DATASET RECORDS:
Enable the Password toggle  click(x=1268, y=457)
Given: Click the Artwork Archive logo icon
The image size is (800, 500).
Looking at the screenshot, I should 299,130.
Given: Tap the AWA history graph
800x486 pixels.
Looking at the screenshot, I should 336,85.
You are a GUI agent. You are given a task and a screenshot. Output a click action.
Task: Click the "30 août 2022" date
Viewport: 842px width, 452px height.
...
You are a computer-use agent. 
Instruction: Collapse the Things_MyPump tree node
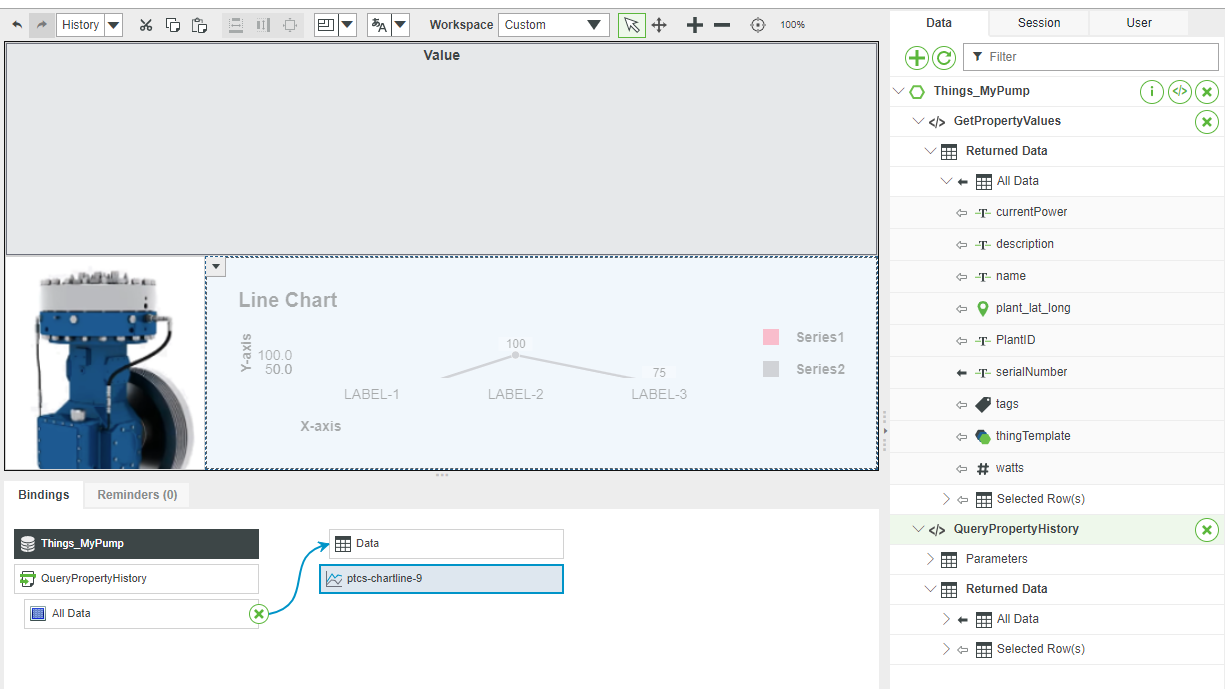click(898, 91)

WHAT IS ASKED:
Scale everything from the line containing "You are a computer-use agent." down to the line containing "click(898, 91)" by writing out those lines of the listing in full, with each answer coordinate multiplied by 2.3 and rounded to a whole number, halves up. Leave the pictures out.

RESPONSE BELOW:
You are a computer-use agent. 
Instruction: Collapse the Things_MyPump tree node
click(2065, 209)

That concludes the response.